EGU2020-17654, updated on 12 Jun 2020
https://doi.org/10.5194/egusphere-egu2020-17654
EGU General Assembly 2020
© Author(s) 2020. This work is distributed under
the Creative Commons Attribution 4.0 License.

Atmospheric observations of the water vapour continuum in the near-infrared windows

Jon Elsey1, Marc Coleman2, Tom Gardiner2, Kaah Menang3, and Keith Shine1
Jon Elsey et al.
  • 1University of Reading, Department of Meteorology, United Kingdom of Great Britain and Northern Ireland (jon.elsey@reading.ac.uk)
  • 2National Physical Laboratory, Teddington, London, TW11 0LW, United Kingdom
  • 3National Department of Meteorology, Ministry of Transport, Yaoundé, Cameroon
 
The water vapour continuum is an important additional component to the total absorption of atmospheric radiation by water vapour. However, while it has been studied extensively in the far and mid-infrared, there are significant uncertainties in its absorption strength in the near-infrared, since the relatively few laboratory measurements in this region disagree by a factor of ~50. Compounding this uncertainty is the lack of observations in atmospheric conditions; measurements are typically made at room-temperature or above, but the continuum has significant (and uncertain) temperature dependence. We aim to reduce this uncertainty by presenting observations of the near-infrared water vapour continuum from Camborne, UK at sea level using a sun-pointing, radiometrically-calibrated Fourier transform spectrometer in the window regions between 2000–10000 cm−1. When extrapolated to atmospheric temperatures, we show good agreement with various laboratory studies in the 4 µm window.  Our results show that the widely-used MT_CKD continuum is too weak by a factor of ~5 in the in the centre of the 2.1 µm window in line with laboratory analyses, with implications for energy balance studies and remote sensing.

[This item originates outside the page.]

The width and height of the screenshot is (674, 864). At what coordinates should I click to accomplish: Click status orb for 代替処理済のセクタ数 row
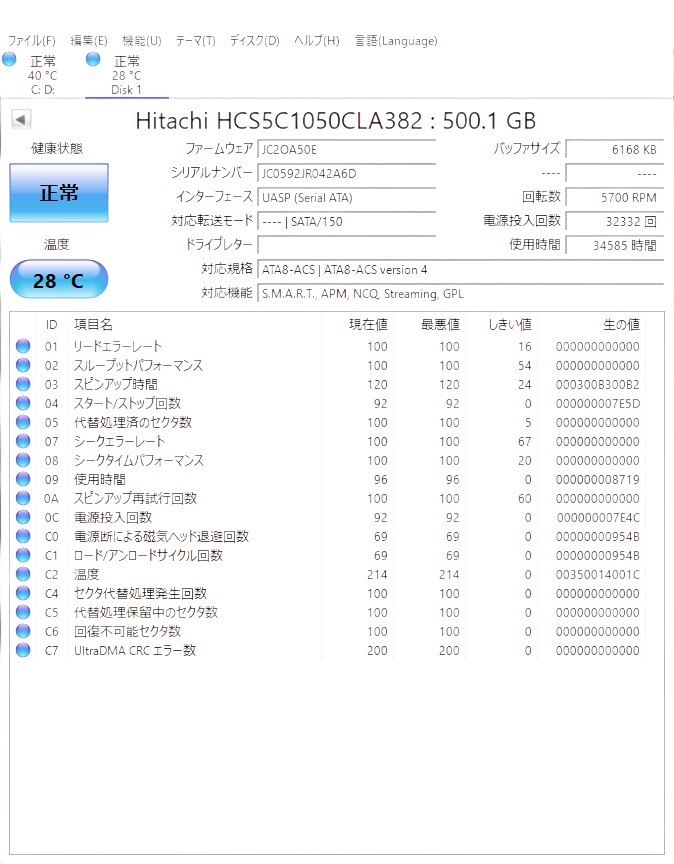click(23, 422)

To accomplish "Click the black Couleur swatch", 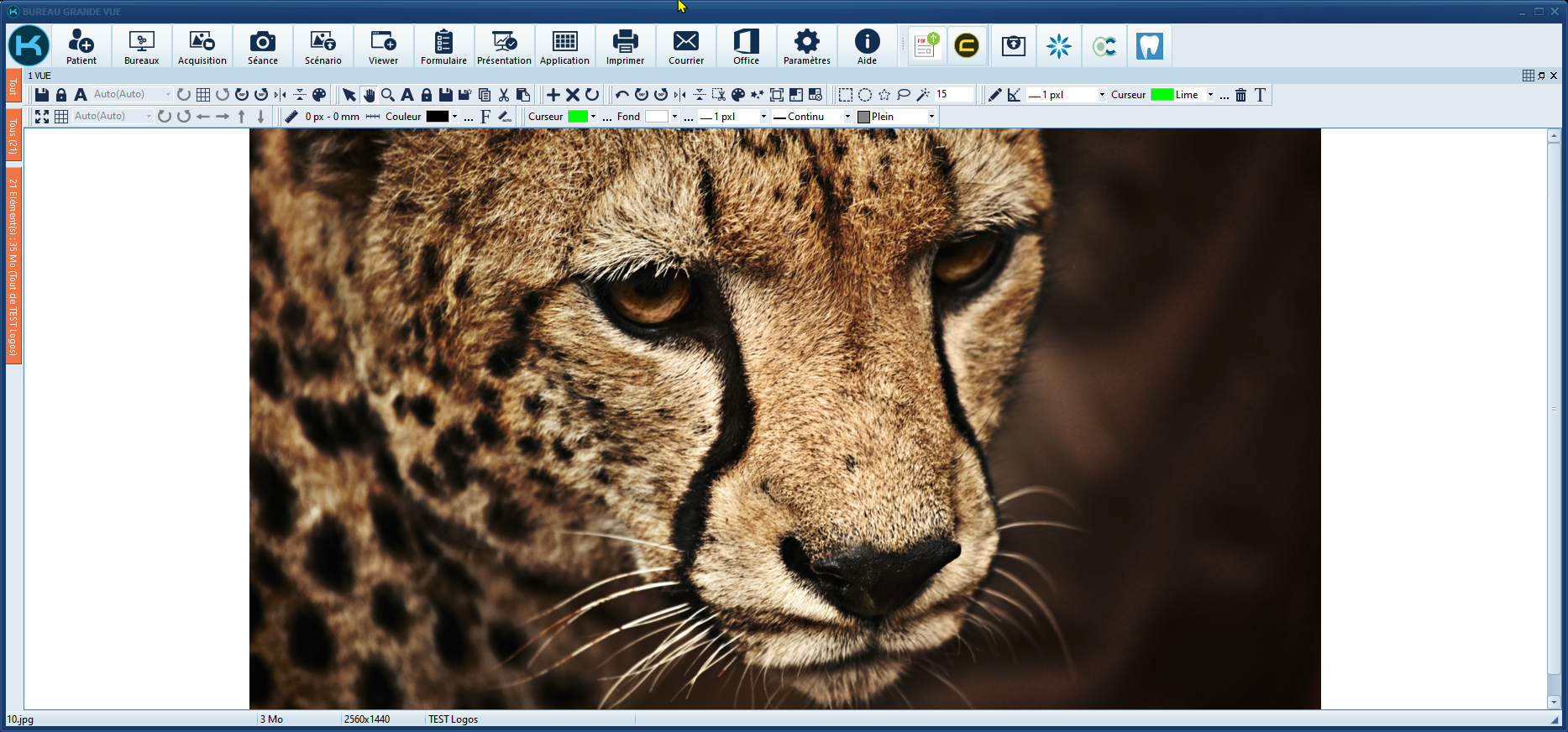I will point(438,117).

Our results at 1.6 µm show significantly stronger absorption than MT_CKD. This may be in part due to the influence of atmospheric aerosol, which forms a rather significant part of the uncertainty in our measurements at higher wavenumbers. We demonstrate the difficulties in making such field observations, and highlight the need for future observations both from the laboratory and the field, with the aim of including the water vapour continuum in the HITRAN spectroscopic database.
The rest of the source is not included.